» Work to be completed: Locate the line that contains "Expand the Communication mode dropdown" in the entries below, then repeat it and every following line through the line that contains "Expand the Check", exactly, and no others.

Source data below:

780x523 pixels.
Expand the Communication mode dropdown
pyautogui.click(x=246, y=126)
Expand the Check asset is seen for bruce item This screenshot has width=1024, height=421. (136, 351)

End of Source data.
Source data below:

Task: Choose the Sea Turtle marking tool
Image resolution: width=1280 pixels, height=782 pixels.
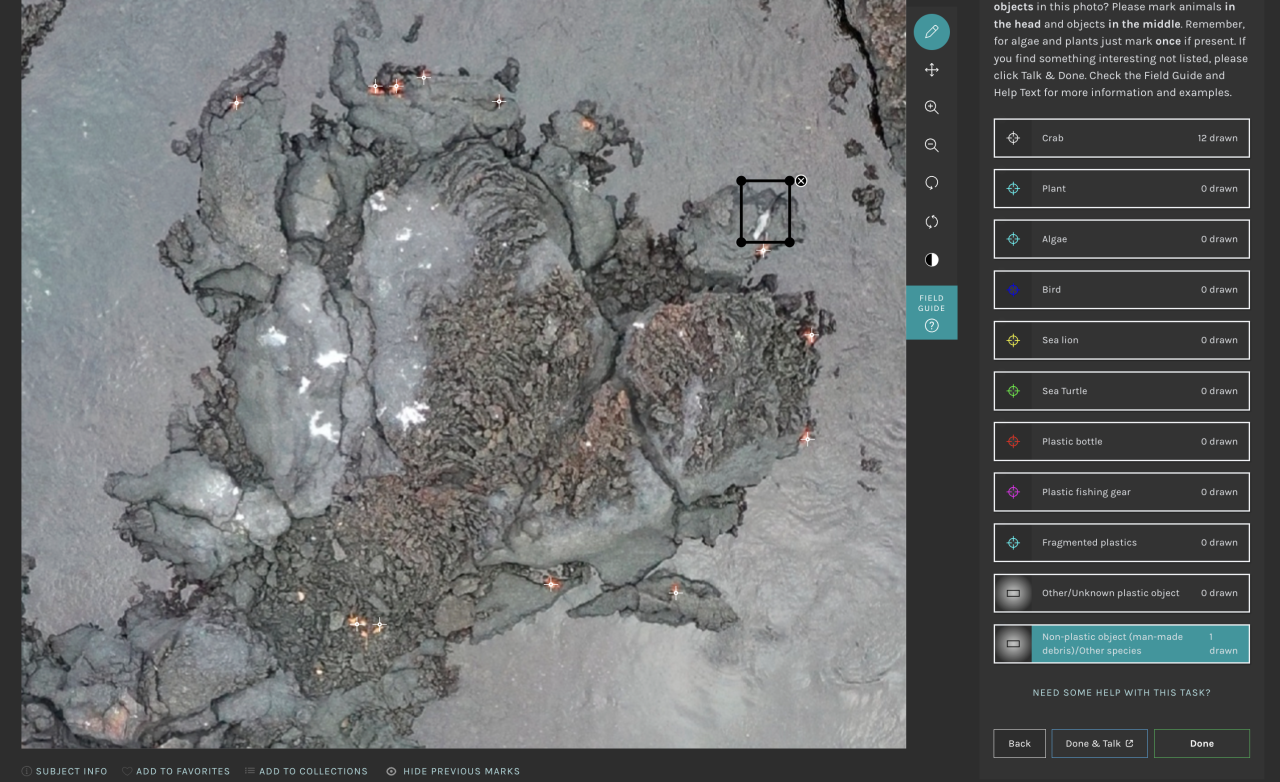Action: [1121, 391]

End of Source data.
Source data below:

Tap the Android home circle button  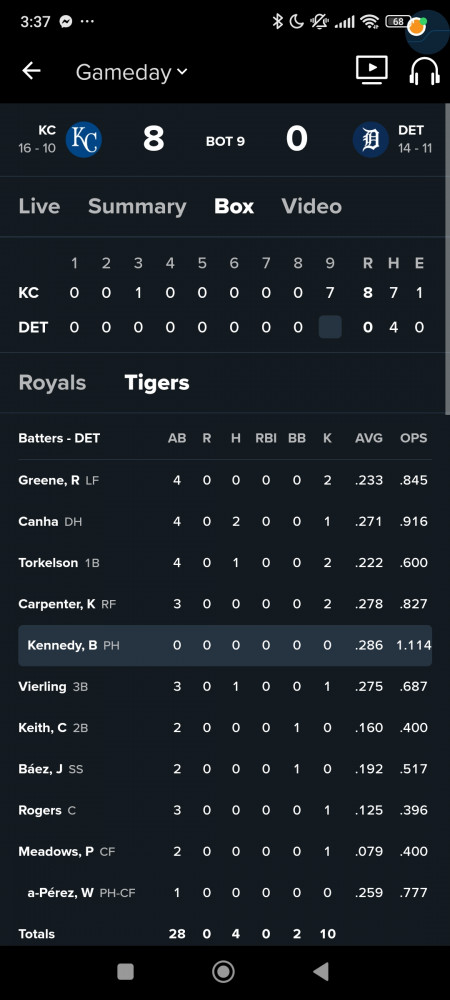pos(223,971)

End of Source data.

» Answer space:
Expand the Communication mode dropdown
pyautogui.click(x=246, y=126)
Expand the Check asset is seen for bruce item This screenshot has width=1024, height=421. (136, 351)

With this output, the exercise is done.